Au début, presque comme tout le monde, j’ai arrêté la pilule. C’était en 2008. Youpi, le cœur léger et plein d’entrain, on allait faire un enfant, c’était aussi simple que cela.
Tu as dû bien tu te marrer, sous ta cape, va.
Car oui, au risque de te désillusionner, pour nous les PMettes, tu n’es pas « juste » Dame Nature, la merveilleuse nymphe auréolée de cheveux blonds, soyeux et scintillants, vêtue d’une vaporeuse robe en mousseline de soie. Cette incarnation, presque angélique, de la douceur, de l’abondance et de la bienveillance, au doux sourire, calme et apaisant.
Non. Pour nous, tu as plutôt un petit côté sorcière à cape, maquillée comme une voiture volée, à mi-chemin entre Cruella, la méchante belle-mère dans Blanche-Neige et Ursula dans La Petite Sirène (cette lettre n’est PAS sponsorisé par Disney. Mais je suis ouverte aux propositions. Dear Robert, si vous me lisez, on peut en discuter. À y être, je suis sûre qu’on pourrait illustrer une allégorie de la fertilité dans un film d’animation. Si-si. On tient un truc).
Bref, DNLP, tu es la grande prêtresse de la conception, toute-puissante et machiavélique.
Tu es, en toute simplicité : Dame Nature La Pute.
Ça claque, non ?
Nous voulions un enfant, donc. Mais, comme pour plus d’1 couple sur 6, ça ne fonctionnait pas.
Tu peux me croire, chère DNLP, mon côté rationnel se raccrochait à des éléments concrets, du plausible, du factuel. Je comptais, je recomptais : les jours de mon cycle, les fenêtres de tir (lucarne ou pas, qu’importe. Marquer, à tout prix. Tous les coups sont permis. N’en déplaise à Materazzi : coup de tête autorisé).
Statistiquement, 1 couple sur 2 termine son parcours de PMA sans bébé dans les bras. Je voulais tout faire pour que ce ne soit pas notre cas. Tout, oui.

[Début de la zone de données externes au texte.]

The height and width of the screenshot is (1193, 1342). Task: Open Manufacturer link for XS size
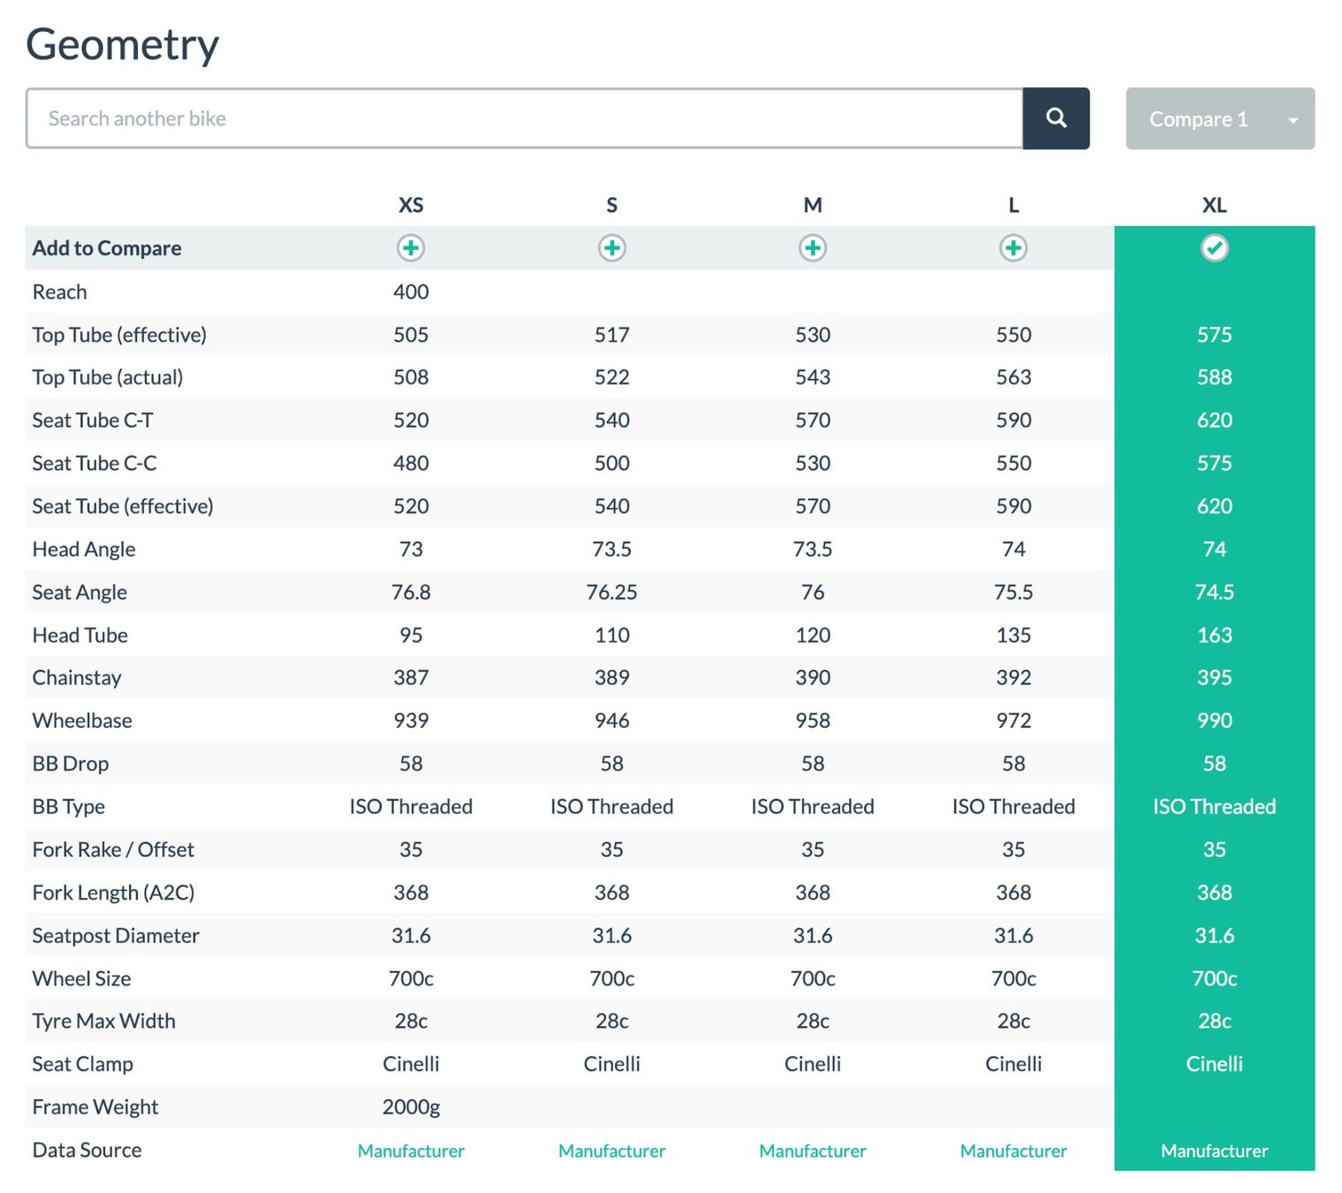(411, 1151)
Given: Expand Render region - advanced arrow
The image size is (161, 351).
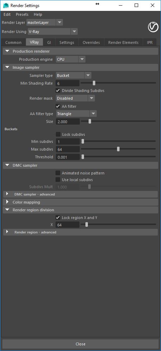Looking at the screenshot, I should click(7, 232).
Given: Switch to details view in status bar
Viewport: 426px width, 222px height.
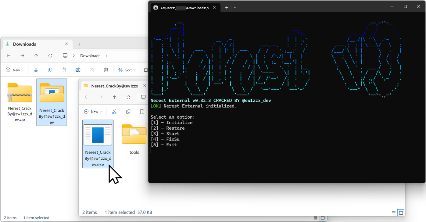Looking at the screenshot, I should pos(393,213).
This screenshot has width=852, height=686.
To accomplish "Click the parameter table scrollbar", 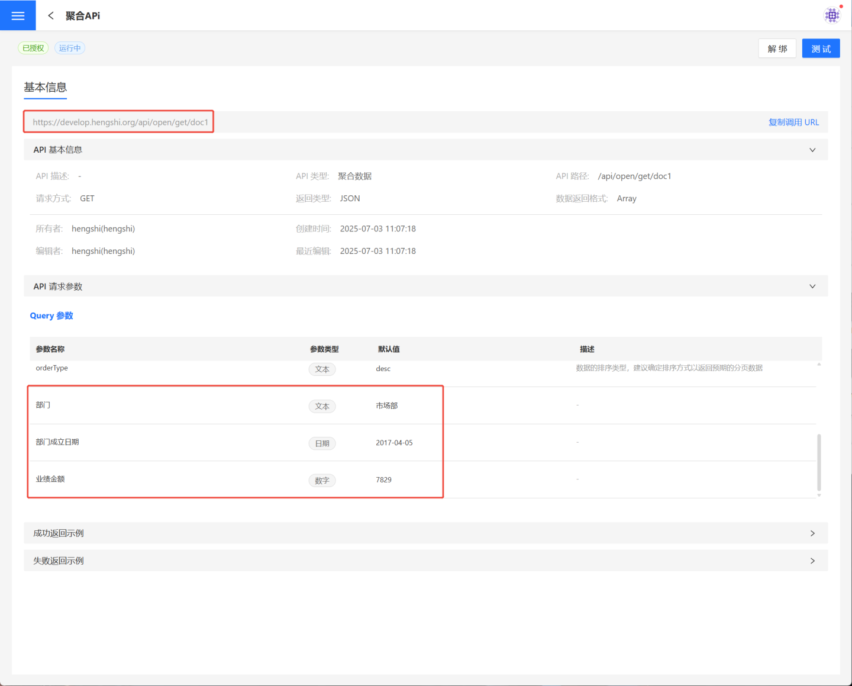I will click(819, 462).
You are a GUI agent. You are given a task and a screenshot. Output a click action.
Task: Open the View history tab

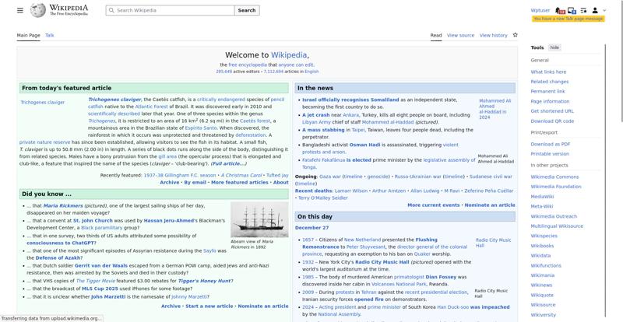tap(493, 35)
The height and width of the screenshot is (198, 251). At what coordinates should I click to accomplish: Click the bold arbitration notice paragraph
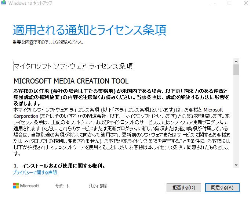click(121, 97)
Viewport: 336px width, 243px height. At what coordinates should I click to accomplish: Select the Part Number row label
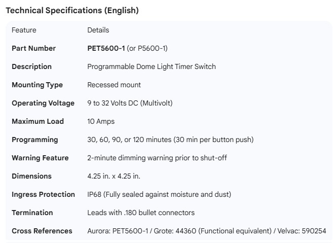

Même faire des câlins à des arbres ou essayer le lubrifiant magique faisant glisser les spermatozoïdes dans l’utérus comme une bouée dans le toboggan d'un Aqualand. Yee-ha !
Quand le secret est devenu trop lourd à porter, chère DNLP, j’ai ouvert un blog. Histoire de bitcher sur toi d’y déverser les pensées de mon cerveau sur le point d’exploser. De partager mes tribulations avec d'autres PMettes. Et d’arrêter, au passage, de briser — menu — les attributs de mon mari avec mes monologues mono-maniaques (j’ai vite compris qu’ils auraient un rôle à jouer, lesdits attributs).

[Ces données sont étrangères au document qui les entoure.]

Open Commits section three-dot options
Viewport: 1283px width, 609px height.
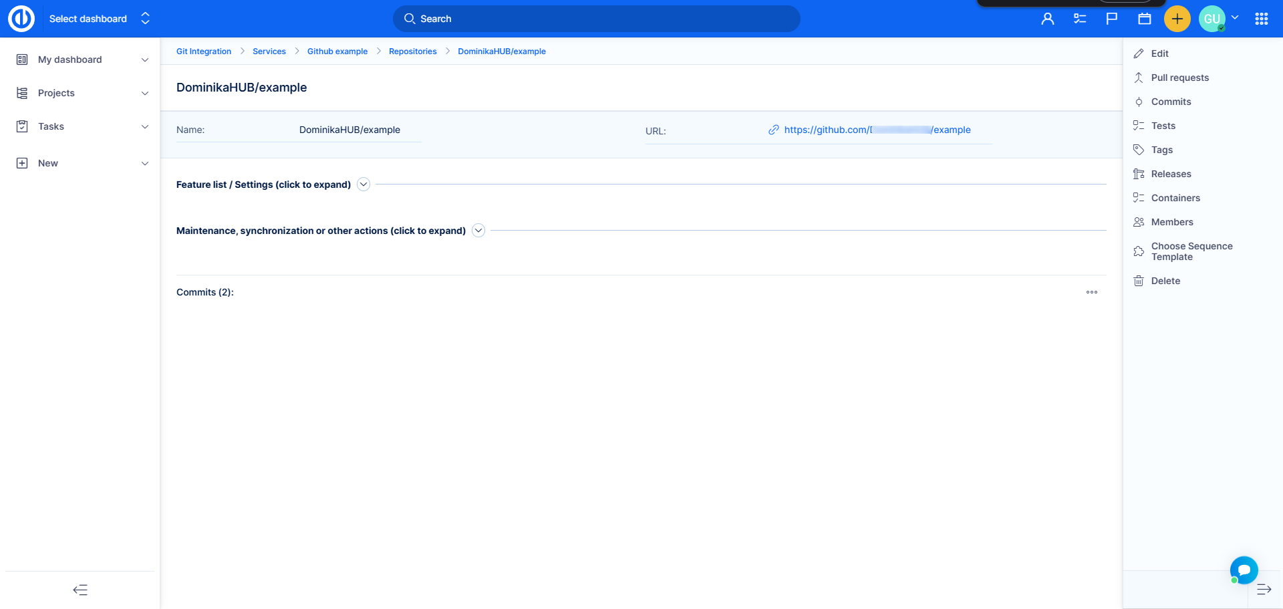pos(1092,292)
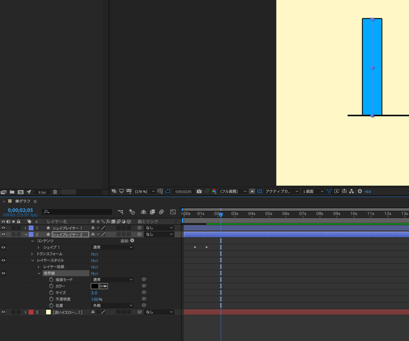Viewport: 409px width, 341px height.
Task: Toggle visibility of the 境界線 layer style
Action: coord(3,273)
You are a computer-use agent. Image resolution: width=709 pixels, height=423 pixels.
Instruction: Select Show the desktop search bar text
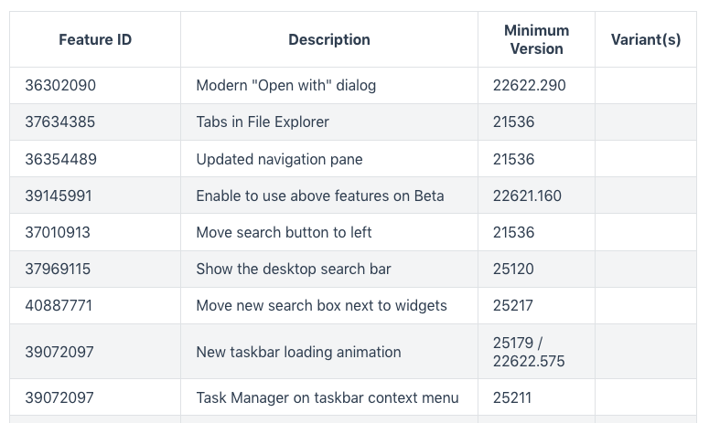(293, 270)
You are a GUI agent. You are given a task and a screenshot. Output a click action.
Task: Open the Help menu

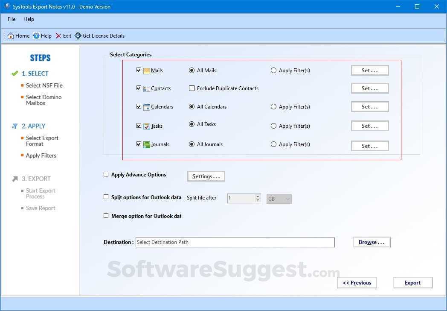[x=29, y=19]
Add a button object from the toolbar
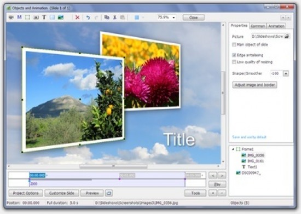Image resolution: width=301 pixels, height=214 pixels. pyautogui.click(x=36, y=18)
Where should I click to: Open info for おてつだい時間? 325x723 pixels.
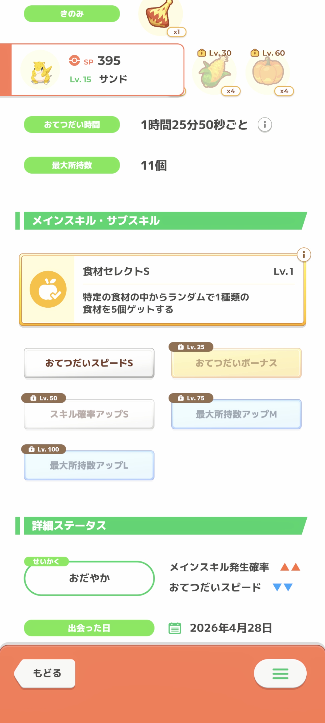265,125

Sans aucun filtre et soigneusement cachée derrière mon pseudonyme, j’ai tenu ce blog pendant 6 ans, de ma première insémination artificielle, à la fin de notre parcours de PMA.
Je vois d’ici ton air dédaigneux (on l’a dit que tu étais un peu suffisante sur les bords ?) : de quoi je me plains, franchement ? C’est vrai que, dans ta grande mansuétude, j’ai réussi à avoir non pas un, mais deux enfants, après tout. (C’est là que je dois dire merci ? Ok, ok : merci, voilà c’est dit, cœur avec les doigts et tout le toutim). Certes. Enfin, on ne peut pas dire que tu ne m’avais pas savonné la planche. 8 ans, bordel. Ça a pris 8 années.

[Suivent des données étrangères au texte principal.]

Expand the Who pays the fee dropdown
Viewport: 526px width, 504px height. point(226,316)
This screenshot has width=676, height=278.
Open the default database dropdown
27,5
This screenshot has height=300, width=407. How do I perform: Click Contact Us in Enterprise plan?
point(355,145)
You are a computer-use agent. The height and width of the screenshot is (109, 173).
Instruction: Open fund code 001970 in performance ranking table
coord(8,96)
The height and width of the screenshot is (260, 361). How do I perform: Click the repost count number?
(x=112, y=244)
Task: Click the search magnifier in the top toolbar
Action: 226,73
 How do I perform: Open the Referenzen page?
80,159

Tu vas me dire, mais pourquoi je t’écris, précisément là, maintenant ?
Parce qu’en 2020, en complétant un document envoyé par notre laboratoire, je me suis prise, sans crier gare, comme un retour de flamme : le souvenir de ces 8 années à te côtoyer.
Touchée.
Début 2022, étape cruciale dans ma vie professionnelle qui rebat les cartes de ma vie tout court. Je comprends 1) que j’ai besoin d’écrire 2) que la page de la PMA est loin d’être tournée. J’ai des choses à dire. Pour exorciser. Pour révéler la vie, la vraie.
Coulée.
Chère DNLP, tu te croyais bien peinarde et que j’allais en rester là : 1 PMA, 2 enfants et basta ?
Spoiler alert : l’heure de la revanche a sonné. Je vais dire toute la vérité.
À mon tour de te faire saigner.
Et ton porte-avion en B3, là, fais gaffe, je vais te le dégommer.